- **Data provided**
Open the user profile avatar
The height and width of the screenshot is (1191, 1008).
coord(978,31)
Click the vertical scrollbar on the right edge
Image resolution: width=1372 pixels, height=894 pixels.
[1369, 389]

- **Task goal**
Beginning at the line that contains "Image resolution: width=1372" and ending at the last line above, copy each line without any change.

- **Written solution**
Image resolution: width=1372 pixels, height=894 pixels.
[1369, 389]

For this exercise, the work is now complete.